As he has explained before, this would require mapping all neural-networks of the brain that contain a person’s memory, including their dreams and desires, and getting this information digitized and stored.
This “digital consciousness” could be shot into outer space on a laser beam, allowing people to travel in space without physically leaving Earth, by using a mechanical “superhuman” surrogate. “This is the most efficient way to colonize the galaxy at the speed of light,” he said.
Touching on artificial intelligence, Kaku said today’s robots are extremely dumb, but that their technology will advance quickly, making them progressively smarter, until they’re at the level of primates.
At that point, robots will possess self-awareness, and caution will be warranted, he said.

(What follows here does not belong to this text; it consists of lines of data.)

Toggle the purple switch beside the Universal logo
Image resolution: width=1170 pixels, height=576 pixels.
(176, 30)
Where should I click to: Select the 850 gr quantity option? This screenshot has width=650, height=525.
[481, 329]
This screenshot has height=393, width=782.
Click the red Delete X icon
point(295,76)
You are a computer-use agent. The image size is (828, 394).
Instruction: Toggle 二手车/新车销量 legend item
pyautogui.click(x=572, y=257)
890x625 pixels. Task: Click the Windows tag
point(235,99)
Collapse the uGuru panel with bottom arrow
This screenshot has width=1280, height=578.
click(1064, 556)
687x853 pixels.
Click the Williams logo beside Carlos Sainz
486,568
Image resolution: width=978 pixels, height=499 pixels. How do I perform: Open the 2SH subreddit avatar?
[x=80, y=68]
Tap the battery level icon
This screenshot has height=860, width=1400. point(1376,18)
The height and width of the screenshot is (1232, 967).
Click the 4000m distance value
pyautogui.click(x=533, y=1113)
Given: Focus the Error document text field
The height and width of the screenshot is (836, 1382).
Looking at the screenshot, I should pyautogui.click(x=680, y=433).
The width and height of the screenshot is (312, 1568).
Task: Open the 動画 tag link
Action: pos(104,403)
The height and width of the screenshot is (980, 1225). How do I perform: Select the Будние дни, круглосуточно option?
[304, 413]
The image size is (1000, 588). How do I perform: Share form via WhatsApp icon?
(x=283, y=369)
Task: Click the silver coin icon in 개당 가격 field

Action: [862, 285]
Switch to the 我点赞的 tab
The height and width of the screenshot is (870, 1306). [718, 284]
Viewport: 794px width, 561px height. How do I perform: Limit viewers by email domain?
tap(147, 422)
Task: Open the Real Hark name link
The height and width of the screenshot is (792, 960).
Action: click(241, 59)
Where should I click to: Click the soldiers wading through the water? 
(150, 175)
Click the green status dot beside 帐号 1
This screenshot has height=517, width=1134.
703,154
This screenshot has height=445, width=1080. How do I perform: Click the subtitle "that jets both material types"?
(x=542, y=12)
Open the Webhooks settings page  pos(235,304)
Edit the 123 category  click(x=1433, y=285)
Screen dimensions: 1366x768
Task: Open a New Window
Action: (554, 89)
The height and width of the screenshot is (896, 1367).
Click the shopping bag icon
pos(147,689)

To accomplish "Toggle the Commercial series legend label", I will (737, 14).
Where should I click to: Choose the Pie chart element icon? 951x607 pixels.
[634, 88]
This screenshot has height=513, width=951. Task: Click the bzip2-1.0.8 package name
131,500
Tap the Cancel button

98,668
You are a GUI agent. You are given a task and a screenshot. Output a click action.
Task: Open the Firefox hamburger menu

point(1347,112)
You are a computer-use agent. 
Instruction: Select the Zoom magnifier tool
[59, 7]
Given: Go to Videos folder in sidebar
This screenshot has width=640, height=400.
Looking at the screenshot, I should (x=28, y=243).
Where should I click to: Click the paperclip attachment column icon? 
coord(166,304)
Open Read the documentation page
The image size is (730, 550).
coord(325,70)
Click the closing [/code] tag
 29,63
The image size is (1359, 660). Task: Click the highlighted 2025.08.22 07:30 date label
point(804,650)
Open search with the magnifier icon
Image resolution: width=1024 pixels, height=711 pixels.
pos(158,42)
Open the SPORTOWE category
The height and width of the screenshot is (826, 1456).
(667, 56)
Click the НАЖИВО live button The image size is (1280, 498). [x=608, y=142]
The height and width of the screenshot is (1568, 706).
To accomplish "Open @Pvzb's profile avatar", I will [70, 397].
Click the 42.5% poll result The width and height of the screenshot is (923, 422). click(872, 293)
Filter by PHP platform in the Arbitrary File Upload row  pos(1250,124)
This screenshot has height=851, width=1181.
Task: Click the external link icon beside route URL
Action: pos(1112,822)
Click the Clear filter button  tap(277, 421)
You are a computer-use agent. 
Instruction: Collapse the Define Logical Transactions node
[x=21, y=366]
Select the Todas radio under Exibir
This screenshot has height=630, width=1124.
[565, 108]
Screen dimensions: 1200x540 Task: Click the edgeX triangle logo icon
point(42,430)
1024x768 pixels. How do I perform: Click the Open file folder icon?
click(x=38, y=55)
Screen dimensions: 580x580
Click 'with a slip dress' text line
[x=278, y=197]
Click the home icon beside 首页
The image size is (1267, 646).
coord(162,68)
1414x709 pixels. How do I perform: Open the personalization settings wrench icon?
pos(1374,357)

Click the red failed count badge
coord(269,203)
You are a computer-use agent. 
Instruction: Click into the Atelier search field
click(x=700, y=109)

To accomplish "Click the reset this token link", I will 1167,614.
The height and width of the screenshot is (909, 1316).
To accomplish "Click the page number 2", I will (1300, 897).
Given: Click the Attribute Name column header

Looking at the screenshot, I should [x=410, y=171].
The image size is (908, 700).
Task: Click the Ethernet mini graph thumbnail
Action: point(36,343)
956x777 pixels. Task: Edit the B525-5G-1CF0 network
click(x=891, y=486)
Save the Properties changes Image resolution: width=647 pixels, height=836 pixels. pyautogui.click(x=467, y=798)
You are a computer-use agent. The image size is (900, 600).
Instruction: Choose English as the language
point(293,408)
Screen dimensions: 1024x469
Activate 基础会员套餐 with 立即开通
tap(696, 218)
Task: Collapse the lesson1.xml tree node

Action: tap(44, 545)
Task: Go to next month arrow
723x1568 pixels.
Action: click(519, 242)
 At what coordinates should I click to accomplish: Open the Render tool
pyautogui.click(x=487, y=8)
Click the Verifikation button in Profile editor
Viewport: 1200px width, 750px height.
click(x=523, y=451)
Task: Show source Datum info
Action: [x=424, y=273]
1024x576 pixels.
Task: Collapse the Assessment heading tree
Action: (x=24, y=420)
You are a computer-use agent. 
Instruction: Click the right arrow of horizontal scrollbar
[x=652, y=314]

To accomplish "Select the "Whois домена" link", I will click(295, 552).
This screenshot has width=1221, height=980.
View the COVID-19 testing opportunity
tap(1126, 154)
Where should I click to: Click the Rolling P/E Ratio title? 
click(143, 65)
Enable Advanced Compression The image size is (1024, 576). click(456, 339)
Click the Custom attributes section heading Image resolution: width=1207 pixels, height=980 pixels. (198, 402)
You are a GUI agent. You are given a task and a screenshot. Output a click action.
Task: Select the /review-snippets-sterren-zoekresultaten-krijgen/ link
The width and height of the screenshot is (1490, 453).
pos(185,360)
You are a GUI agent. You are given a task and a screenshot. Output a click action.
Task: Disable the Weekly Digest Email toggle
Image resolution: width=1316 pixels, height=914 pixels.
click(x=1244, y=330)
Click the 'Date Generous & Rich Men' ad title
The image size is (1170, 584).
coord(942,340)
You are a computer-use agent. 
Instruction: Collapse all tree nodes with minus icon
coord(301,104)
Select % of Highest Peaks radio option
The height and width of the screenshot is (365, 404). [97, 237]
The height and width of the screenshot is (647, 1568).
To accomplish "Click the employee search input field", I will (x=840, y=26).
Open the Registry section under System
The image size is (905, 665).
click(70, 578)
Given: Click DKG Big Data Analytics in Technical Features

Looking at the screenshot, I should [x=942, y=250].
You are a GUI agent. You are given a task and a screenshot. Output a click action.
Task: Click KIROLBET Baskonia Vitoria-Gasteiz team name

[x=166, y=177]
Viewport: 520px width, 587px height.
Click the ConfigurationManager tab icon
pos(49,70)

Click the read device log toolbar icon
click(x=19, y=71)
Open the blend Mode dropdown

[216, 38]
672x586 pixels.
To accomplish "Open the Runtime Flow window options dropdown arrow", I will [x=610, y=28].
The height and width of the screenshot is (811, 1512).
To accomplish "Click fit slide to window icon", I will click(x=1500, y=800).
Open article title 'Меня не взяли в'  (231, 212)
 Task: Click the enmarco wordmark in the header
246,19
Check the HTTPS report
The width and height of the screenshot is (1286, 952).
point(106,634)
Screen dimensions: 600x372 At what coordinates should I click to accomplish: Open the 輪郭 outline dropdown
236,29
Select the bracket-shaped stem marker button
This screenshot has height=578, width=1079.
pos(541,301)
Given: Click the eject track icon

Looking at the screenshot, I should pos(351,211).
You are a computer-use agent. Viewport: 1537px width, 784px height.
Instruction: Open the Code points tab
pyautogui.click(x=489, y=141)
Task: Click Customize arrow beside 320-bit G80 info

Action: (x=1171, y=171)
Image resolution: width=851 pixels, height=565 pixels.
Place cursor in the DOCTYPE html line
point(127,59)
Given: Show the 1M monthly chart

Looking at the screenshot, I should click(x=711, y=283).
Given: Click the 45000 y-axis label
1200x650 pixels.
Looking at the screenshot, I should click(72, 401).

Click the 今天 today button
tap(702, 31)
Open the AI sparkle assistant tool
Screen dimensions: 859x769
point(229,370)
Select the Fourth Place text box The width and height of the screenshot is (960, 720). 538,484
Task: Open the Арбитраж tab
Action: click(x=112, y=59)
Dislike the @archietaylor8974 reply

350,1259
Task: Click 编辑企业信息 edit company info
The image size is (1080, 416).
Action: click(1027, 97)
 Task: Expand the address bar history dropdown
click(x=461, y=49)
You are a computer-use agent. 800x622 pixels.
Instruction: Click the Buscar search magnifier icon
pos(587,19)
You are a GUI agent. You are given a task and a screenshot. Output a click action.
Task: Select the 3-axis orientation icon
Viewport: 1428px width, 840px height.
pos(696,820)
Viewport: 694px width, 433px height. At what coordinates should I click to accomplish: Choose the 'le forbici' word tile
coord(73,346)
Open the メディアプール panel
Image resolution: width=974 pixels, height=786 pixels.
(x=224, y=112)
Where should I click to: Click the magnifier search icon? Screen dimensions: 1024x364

In medicine, no more tumors
Kaku’s vision for healthcare is tremendously encouraging. For example, he predicts that organs, such as ears, bladders and even livers, will be grown artificially and implanted on patients.
With the use of pill-like sensors and the aforementioned “smart” toilet, people will be diagnosed at the earliest stages of ailments such as cancer. “The word ‘tumor’ will disappear from the English language,” he said.
Addressing psychology, Kaku said humans are “genetically hardwired to bellyache all the time,” a trait that won’t change, regardless of future advances. And this is a good thing, because this persistent human dissatisfaction with things as they are leads to progress.
A congenial genius
Kaku has lofty credentials — he co-founded string field theory and seeks to carry on Einstein’s quest to unite the four fundamental forces of nature into a single grand unified theory of everything. But with his mop of white hair, perennial smile and raconteur-style of speaking, he comes across as personable and down-to-earth.
He’s also quite funny. Kaku peppered his presentation with joking references to Yogi Berra, Madonna, blind date liars, and people who swear they were abducted by aliens.
And for all his future vision, Kaku seems very aware of humanity’s mores in 2018.
“Afterwards I’ll be signing your copy of my latest book,” he said as wrapped up his talk and referred to his New York Times best seller “The Future of Humanity,” published this year. “Then after that you can go to eBay and auction the book – yes, you can make money after today’s talk.”
Here are a few of the wisecracks he delivered at the Qualys booth:
- “Whenever I interview a scientist I always ask them the key question that has haunted philosophers and theologians for centuries: Is there intelligent life on the Earth? Last night I was watching ‘The Kardashians’ on TV. Now I know there’s no intelligent life on this planet.”
- “Dinosaurs didn’t have a space program and that’s why they’re not here today.”
- Apropos of his radio show listeners who claim to be alien abduction victims: “The next time you’re abducted by a flying saucer, for God’s sake, steal something. There’s no law against stealing from an extra-terrestrial – no law whatsoever. Steal a hammer, a chip, anything, so you have something to brag about when you get back home.”
- Upon being selected recently as one of New York City’s 100 smartest people by New York Magazine: “I’m proud to say I made the list. However, in all fairness, Madonna also made that same list.”